Summary “Further Adventures of Robinson Crusoe”
Peace is not for Robinson, he hardly hangs out in England for several years: thoughts about the island are haunted him day and night. His wife’s age and sensible speeches keep him for the time being. He even buys a farm, intends to engage in rural labor, to which he is so accustomed. The death of his wife breaks these plans. Nothing else keeps him in England. In January 1694, he sailed on the ship of his nephew-captain. With him a faithful Friday, two carpenters, a blacksmith, a “master for all sorts of mechanical work” and a tailor. The cargo that he takes to the island is difficult even to enumerate, everything seems to be provided, up to “brackets, loops, hooks”, etc. On the island, he suggests to meet the Spaniards with whom he missed.
Looking ahead, he talks about life on the island of everything that later learns from the Spaniards.
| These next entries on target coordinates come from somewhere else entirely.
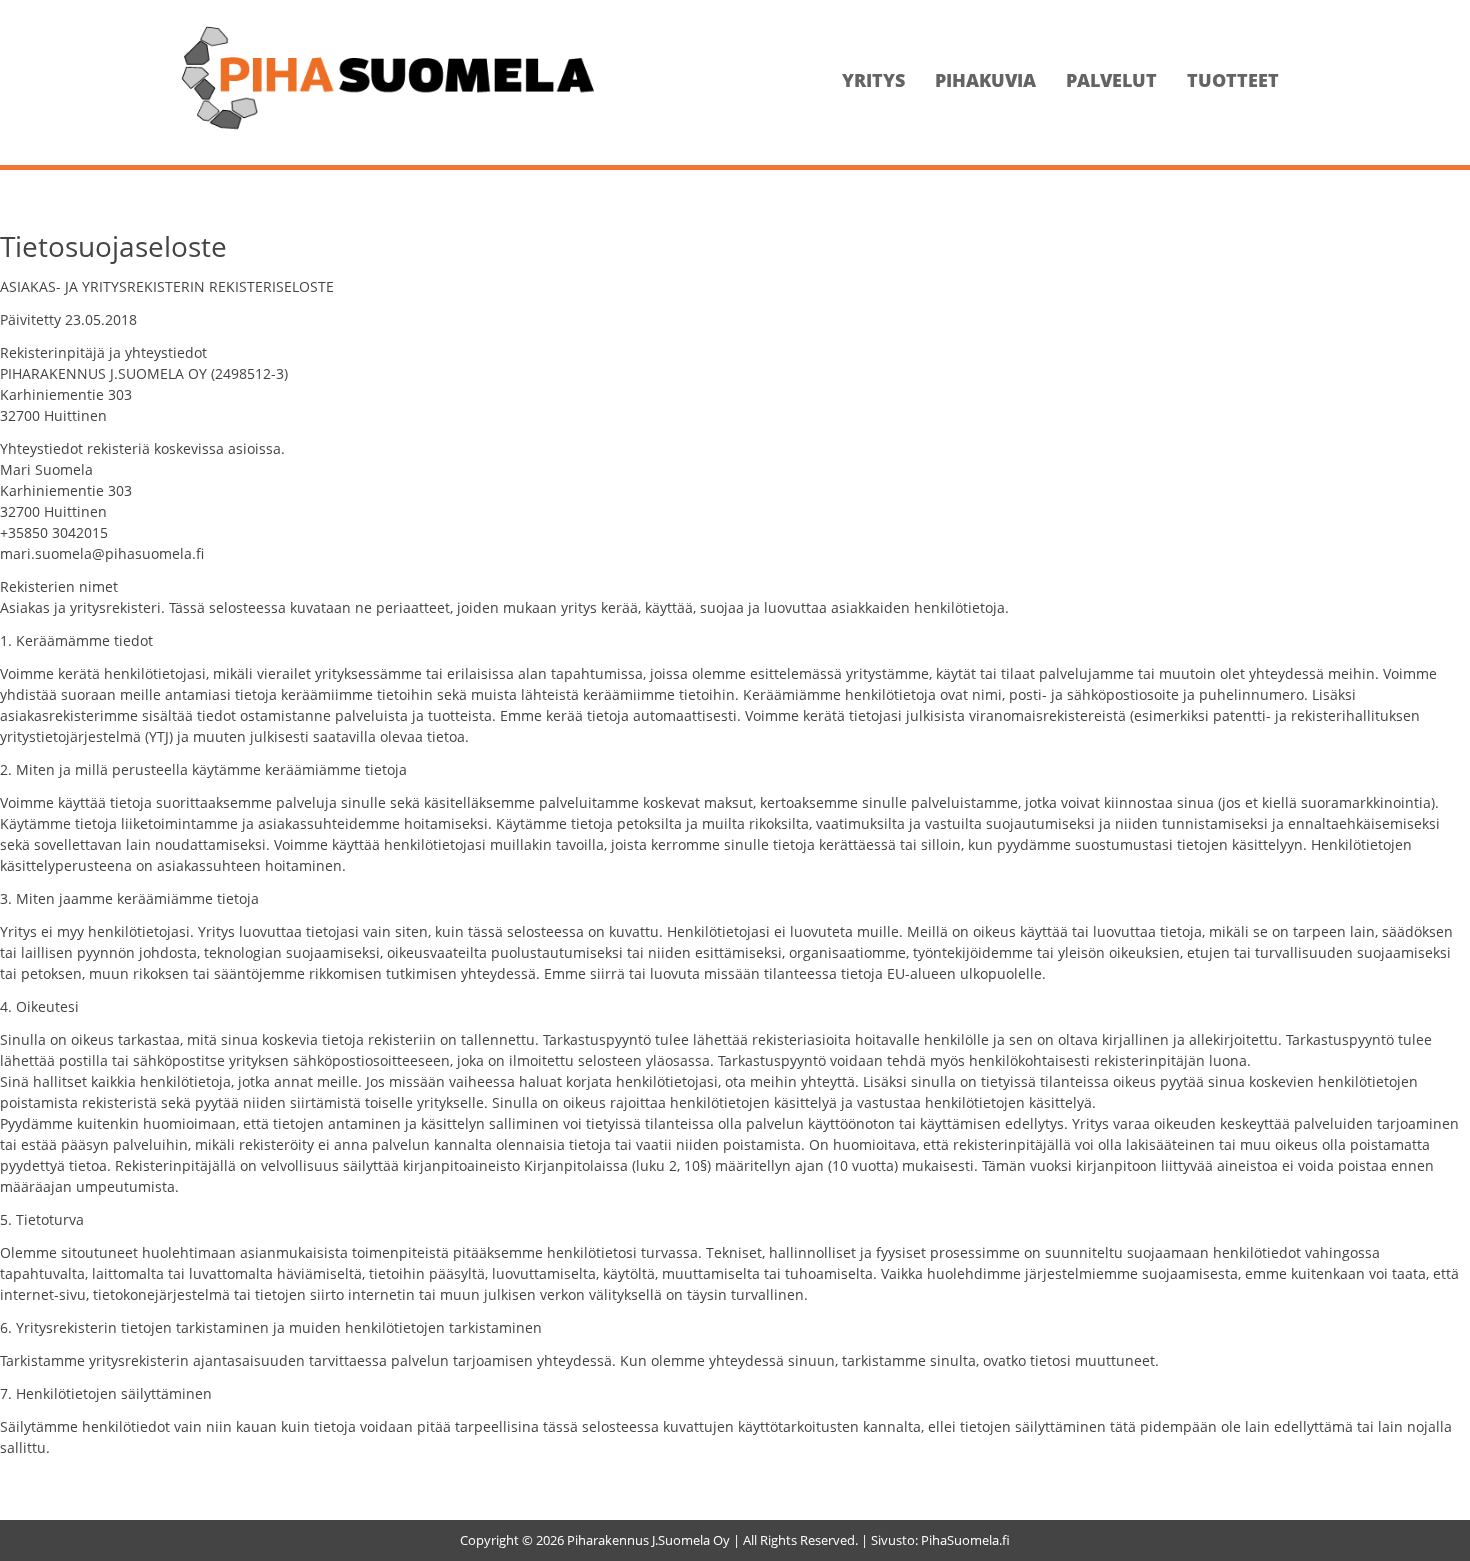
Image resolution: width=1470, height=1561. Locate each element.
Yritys (873, 80)
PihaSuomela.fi (965, 1540)
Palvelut (1111, 80)
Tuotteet (1233, 80)
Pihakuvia (985, 80)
The colonists live unharmoniously. Those three sung that were left on the island, did not make up their minds
Like a monarch (this is his comparison), he generously gives the colonists an inventory, food, clothes, settles the last disagreements. Generally speaking, he acts as a governor, who he could be, if not for a hasty departure from England, which prevented him from taking a patent. No less than the welfare of the colony, Robinson is concerned about the establishment of a “spiritual”
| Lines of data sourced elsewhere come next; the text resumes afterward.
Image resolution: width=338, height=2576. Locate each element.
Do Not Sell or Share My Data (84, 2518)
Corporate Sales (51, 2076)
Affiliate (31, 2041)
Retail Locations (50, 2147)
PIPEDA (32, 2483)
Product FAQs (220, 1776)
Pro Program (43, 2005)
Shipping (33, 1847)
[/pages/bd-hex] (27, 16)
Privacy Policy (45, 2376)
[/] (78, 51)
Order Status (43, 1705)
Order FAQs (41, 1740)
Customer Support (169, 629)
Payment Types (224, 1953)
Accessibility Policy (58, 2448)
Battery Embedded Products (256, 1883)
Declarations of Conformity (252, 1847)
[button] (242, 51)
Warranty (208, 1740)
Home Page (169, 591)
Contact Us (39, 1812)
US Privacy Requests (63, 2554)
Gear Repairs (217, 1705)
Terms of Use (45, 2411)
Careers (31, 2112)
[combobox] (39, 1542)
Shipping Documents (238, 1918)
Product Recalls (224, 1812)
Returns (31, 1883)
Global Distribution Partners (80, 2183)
Robinson converges with the English merchant, seducing his prospects for trade with China. In the future, Robinson travels on dry land, quenching natural curiosity with outlandish mores and species. For the Russian reader this part of his adventure is interesting because he returns to Europe via Siberia. In Tobolsk, he gets acquainted with exile “state criminals” and “not without pleasantness” spends long winter evenings with them. Then there will be Arkhangelsk, Hamburg, The Hague, and finally, in January 1705, stretching out ten years and nine months, Robinson arrives in London.